I was going to answer, but he stepped into the doorway and exchanged a few quick words with the host.
“Are you hungover?” he asked me over his shoulder.
“What? No.”
“Outside is fine,” he said to the host.
The host led us to a sunny table in the corner of the back patio.
I sat with my back against the wall, looking out at the outdoor room. The place was full, tables of people in suits and ties, a small sea of blue against the plants on the far wall. There was a lightness, a whirl of conversations punctuated by laughter. Everyone seemed to be smiling, moving with a casual pleasure in the warm sun, jackets over chair-backs. There was still a slight coolness to the air, but it felt, finally, like spring, and the …
Dale was smirking at me.
“Sorry,” I said. I felt compelled to apologize, but there was nothing I could do to change: there’s a part of me that’s always writing, always mentally capturing a scene, trying to determine how best to present it, what details are important, what can be glossed over. Even when Jacqui and I were at our worst—fighting, crying—part of me was outside of the moment, watching the words as they moved back and forth, noting the way Jacqui tightened her hands into fists as she spoke.
“You always are,” he said.
Every day—multiple times every day—David was reminded of just how much the universe must hate him.
The school assigned lockers by grade, then alphabetically by last name, which meant that he was two metal doors down from Darren Keneally.
Most of the time he tried to avoid making eye contact. He would walk slowly up the hallway, timing his arrival for a moment when it seemed like Darren was focused on something else, then lunge for his locker, spinning the combination lock and swinging the door open as quickly as he could. He would tuck himself behind the light metal door as if it were a shield.
The only problem was, if he was tucked behind the door, he couldn’t keep an eye on what Darren was doing. More than once he had swung the locker door closed only to find his nemesis standing right behind it, inches away, a cruel smile on his face, his laughing friends shifting and bobbing around him.
David had delayed his departure from the science lab for as long as he could after the lunch bell rang, giving Darren and his friends time to get to their lockers and head down to the cafeteria. When he assumed he had waited long enough, he crept out into the hallway.
He sighed. It was mostly deserted. No problem.
He was almost smiling by the time he got to his locker and opened it. Stacking his books carefully on the shelf, he grabbed the lunch that his father had packed and his Nintendo and headed down the corridor toward the exit at the end. His best friend Liam had detention, so David was on his own, but the sun was shining. No reason not to eat out in the corner of the athletic field, far from anyone who might bother him.
“So how’s the book?”
I shook my head. “It can’t possibly be a month already.”
Dale smiled. “I put it in my Palm. ‘Ask Chris about book.’ ”
I had suggested, the year before, that perhaps asking me about the book every time we met might be counterproductive. Too much pressure. So he had decided to take me at my word and only ask me once a month.
“So?” he prodded.
“It’s going fine. I wrote four pages this morning.”

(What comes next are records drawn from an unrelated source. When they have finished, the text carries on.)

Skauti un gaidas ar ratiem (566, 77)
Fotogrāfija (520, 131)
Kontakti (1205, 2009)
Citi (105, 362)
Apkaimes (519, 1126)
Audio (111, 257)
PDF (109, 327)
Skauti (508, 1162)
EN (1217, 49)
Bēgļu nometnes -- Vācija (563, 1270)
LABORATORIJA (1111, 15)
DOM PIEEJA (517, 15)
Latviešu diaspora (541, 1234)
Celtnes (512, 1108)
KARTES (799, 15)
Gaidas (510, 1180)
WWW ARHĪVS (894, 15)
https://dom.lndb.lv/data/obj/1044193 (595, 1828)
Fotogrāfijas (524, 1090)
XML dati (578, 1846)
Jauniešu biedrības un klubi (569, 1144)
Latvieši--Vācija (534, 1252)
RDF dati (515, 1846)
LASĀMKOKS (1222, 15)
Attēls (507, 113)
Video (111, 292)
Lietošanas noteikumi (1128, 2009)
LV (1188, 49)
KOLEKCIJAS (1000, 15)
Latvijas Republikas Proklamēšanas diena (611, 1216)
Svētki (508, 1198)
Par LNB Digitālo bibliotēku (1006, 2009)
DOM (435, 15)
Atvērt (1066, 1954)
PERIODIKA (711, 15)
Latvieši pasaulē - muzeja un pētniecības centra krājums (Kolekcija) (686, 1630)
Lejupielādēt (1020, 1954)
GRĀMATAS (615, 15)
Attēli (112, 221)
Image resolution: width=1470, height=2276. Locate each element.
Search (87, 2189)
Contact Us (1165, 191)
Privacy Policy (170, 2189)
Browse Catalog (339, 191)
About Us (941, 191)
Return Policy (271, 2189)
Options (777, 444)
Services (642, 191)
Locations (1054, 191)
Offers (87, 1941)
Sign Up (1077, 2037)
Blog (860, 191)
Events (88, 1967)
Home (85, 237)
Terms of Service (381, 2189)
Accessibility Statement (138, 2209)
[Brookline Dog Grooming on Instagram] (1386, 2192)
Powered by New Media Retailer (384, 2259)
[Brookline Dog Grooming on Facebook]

“Any closer to finding the end?”
I puffed out a long breath. “No. Not even close.” I opened the menu.
Dale, however, was not to be put off quite so easily. “Can I suggest, again”—he stressed the last word—“that perhaps your … domestic situation … isn’t entirely conducive to your work?”
“It’s fine,” I said. “I wrote a great column this morning. I think—”
“Your column isn’t your writing,” he said, undeterred.